China perceives herself as still having a lot of catching up to do, before her own prosperity is anywhere close to that of even Poland or Bulgaria. They want to grab what they can get, and the relationship with her European clients is one of pragmatism and mutual (temporary) benefit. They can afford to be casual about it because the most aggraved parties (UK, France) are deeply mired in their own problems and likely busy enough coping with the breakup of their own colonial empires and worldwide trade relations. The US, who were not much involved in the war besides running the Chinese logistics and selling them arms, stood by smiling gleefully, while China forced through the reordering of Eurasia, knowing that the technological and economic disparity between the two will for the time being chain China to the US anyways.

Chinese history since the 1830s is one of very inequal relationship with the west. I doubt they'll suddenly become philantropic overlords (US-style) just because they gained deeper insight into some cosmic order... they want to pull even first and foremost and will enjoy the most lasting alliances with those European nations that share this sort of "first we need to get even" outlook. I see as natural Chinese allies the following nations: Poland, Czechoslovakia, the new SSRs and ex Russian states obviously, as well as the former colonies of UK/France.

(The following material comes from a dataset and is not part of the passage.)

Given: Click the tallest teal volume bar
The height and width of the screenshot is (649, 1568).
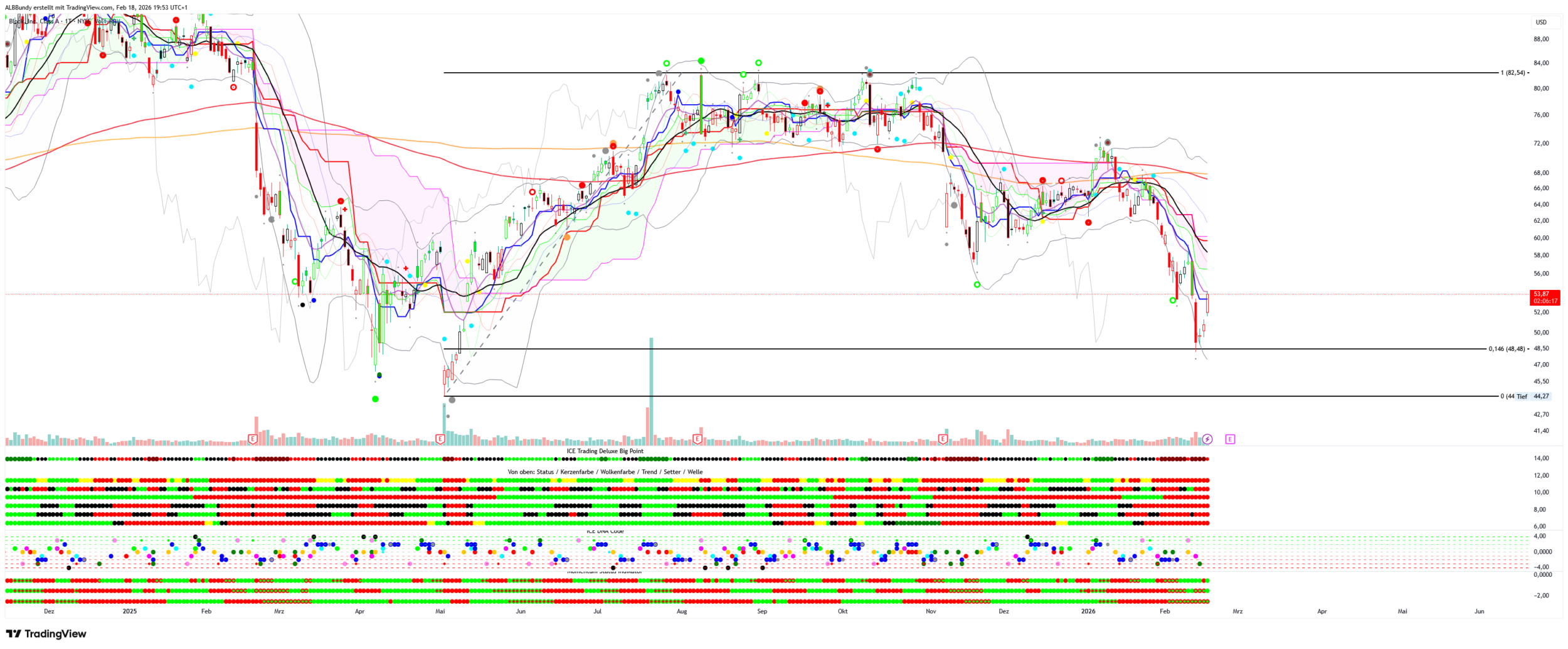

But they haven't been so petty so far, have they? The dismemberment/liberation of all the Russias is really the first massively punitive action they've taken against former oppressors. My read of the Chinese here is that they've exemplified enlightened self-interest. Every step has balanced short-term gains against their long-term interests, their history notwithstanding.

When it comes to rebuilding Europe and the Russias, they've got a long-term interest in keeping the situation stable, and in creating trading partners. Impoverished, revanchist states won't be great for either. Besides there's also a lot of money to be made for Chinese leaders and industrialists in speculating in such a rebuilding.
 
It will be interesting to see how these changes stand the test of time.
 
Whoa, Russia really has been torn apart. In a way, it's the delegate's own fault; they should have agreed on a compromise sooner and that way they would have preserved more Russian territory. That's something the Chinese can point to in the future to create a bit of scandal if ever a Russian government starts getting uppity.

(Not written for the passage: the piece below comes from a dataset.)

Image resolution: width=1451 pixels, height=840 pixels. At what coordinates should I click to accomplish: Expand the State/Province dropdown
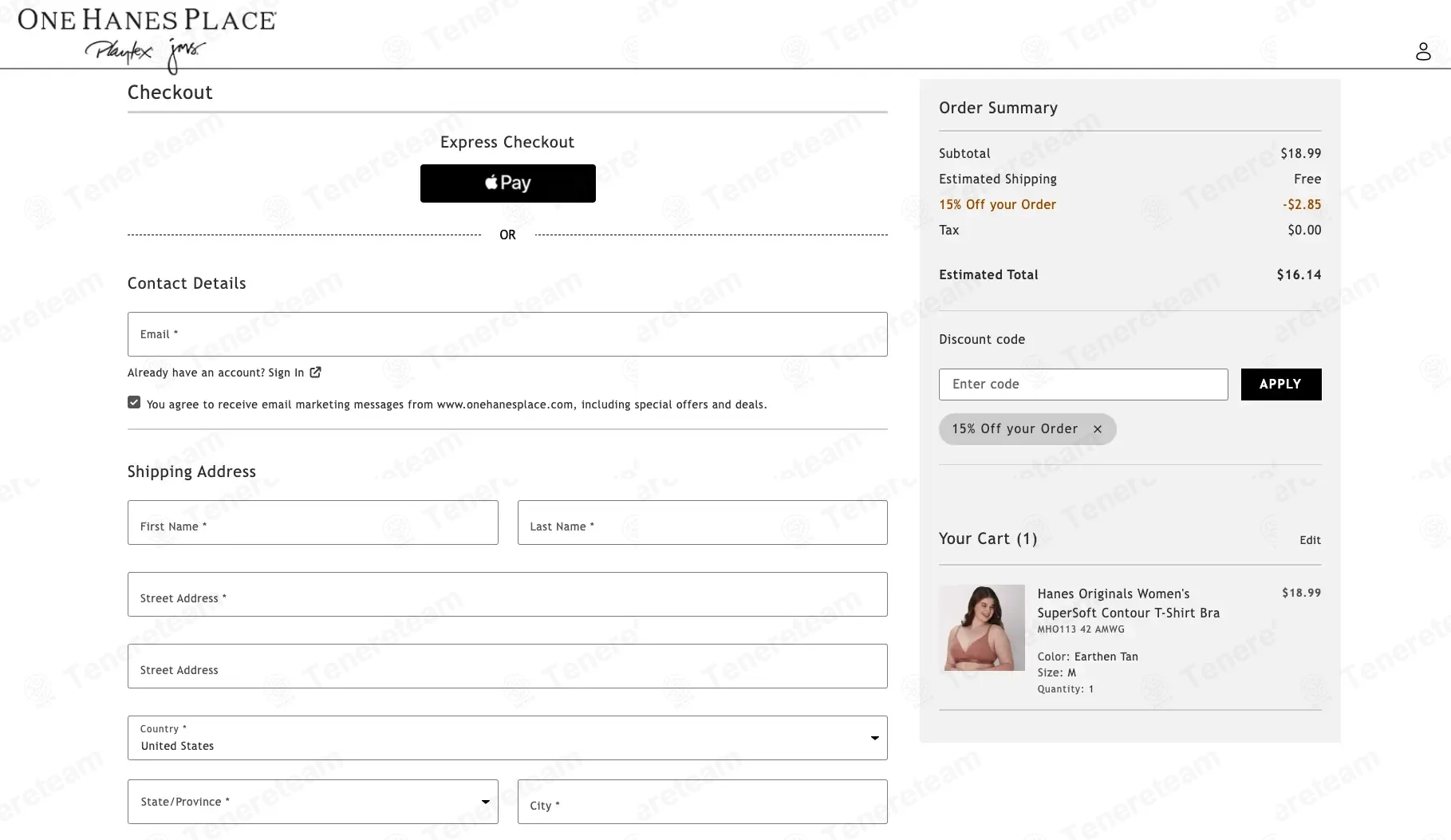313,802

The Akmolinsk conference does seem like a rather mixed bag. A large number of artificial countries based on the Soviet system, and land that isn't even part of ethnic claims going to states that never had it before... On the other hand, those nations will be spared the effects of long-tern Soviet exploitation, giving them more time to establish a working order and a less traumatic transition to functioning states. Let's see how this goes!
 
I should explain the odd aesthetics of the FCA border. It's based on this map.

ussr_ethnic_1974.jpg


This map is from 1974. I halfway edited it before giving up and moving to the political map seen in the update. I put the Germans back into their location pre 1942 and added the political borders before I stopped. Besides that this map shows why the borders of FCA and Transcaucasia are where they are (though I think the Chuvash republic is included in the final map while here it's left out). I didn't end up using this map in the main AAR because it was too hard to include the information about ethnic makeup and political divisions on the same map. Colored overlays for countries made the existing colors for ethnicities hard to distinguish while using just the borders, as the one above made it really hard to label the countries.

That said, that map is from 1974, so post Stalin era settlement of central Asia and deportations from the Volga region. So a similar map in OTL for 1944 would have even less red. Add in the effect of the Sino Soviet war in this timeline, the Russians, possessing most of the wealth and government apparatus, were able to flee faster and in greater numbers than the locals.

So, for example Mari el, according to the 1939 Soviet census was 47.2% Mari and 42% Russian. Let's say that 30% of all the Russians fled while only 15% of the Mari did. The post war numbers then make the province 57% Mari. The neighboring Chuvash republic goes from having 72% Chuvash to 79%. That's assuming that the Russians only fled in a 2 to1 ratio. Given how much richer the Russians were relative to minorities within the USSR 3 to 1, 4 to 1, even 5 to 1 ratios are more than likely. The idea is that many of the Russians left central Asia just before the Chinese arrived and that they haven't been encouraged to return. Some of the areas added, like Orenburg oblast are still predominantly Russian but now they are the Russian minority areas of the FCA.

Essentially Akmolinsk was the Russian version of the Treaty of Trianon which left 30% of all Hungarians stranded outside a vastly reduced Hungary in 1920. The problem for the rest of Europe is that the post Akmolinsk Russia will eventually be in a much stronger position than the post Trianon Hungary. And while the Hungarians, because of their small size and strong neighbors, had to wait for the Germans to give them an opening to enact their own revanchist agenda, the Russian state remains the largest and most populous in Eastern Europe and might try to start a war on their own.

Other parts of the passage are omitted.